In 1961, when he was the chairman of the psychology department of Long Island University in Brooklyn, Gilbert was summoned to testify in the trial of Adolf Eichmann in Jerusalem. Gilbert testified on May 29, 1961, describing how both Ernst Kaltenbrunner and Rudolf Höss tried in their conversations with him to put the responsibility for the extermination of the Jews on each other's doorstep. Nevertheless, Eichmann appeared in the accounts of both men. Then he presented a document, handwritten by Höss, that surveys the process of extermination at Auschwitz and different sums of people gassed there – under Höss as commandant and according to an oral report by Eichmann. The court decided not to accept Gilbert's psychological analyses of the prisoners at Nuremberg as part of his testimony.

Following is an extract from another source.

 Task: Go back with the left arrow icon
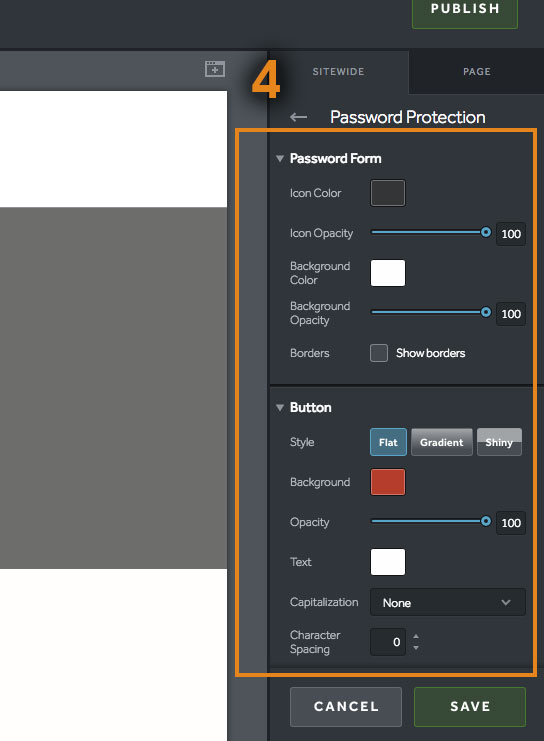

Gilbert died on 6 February 1977.

==In film and fiction==
Gustave Gilbert has been portrayed by the following actors in film, television and theater productions:
- Jan Englert in the 1970 Polish film Epilog norymberski
- Vlastimir Đuza Stojiljković in the 1970 Yugoslavian film Nirnberski epilog
- Matt Craven in the 2000 Canadian/US TV production Nuremberg
- August Zirner in the 2005 German docudrama Speer und Er
- Robert Jezek in the 2006 British television production Nuremberg: Goering's Last Stand
- Adam Godley in the 2006 British television docudrama Nuremberg: Nazis on Trial
- Colin Hanks in the 2025 movie Nuremberg

The character "Abe Fields" in Michael Koehlmeier's 2008 book Abendland ("Occident") is based on Gustave Gilbert (see the interview with the author in the Austrian paper Der Falter of 15. 8. 2007). In the book, Abe Fields sits in on the trials as psychologist and speaks to the defendants.

==Selected works==
- (1947). Nuremberg Diary. Farrar, Straus and Company: New York.
- (1948). "Hermann Göring: Amiable Psychopath". Journal of Abnormal and Social Psychology, 43, 211–229.
- (1950). The Psychology of Dictatorship: Based on an Examination of the Leaders of Nazi Germany. New York: The Ronald Press Company.
- (1951). "Stereotype persistence and change among college students". Journal of Abnormal and Social Psychology, 46, 245–254.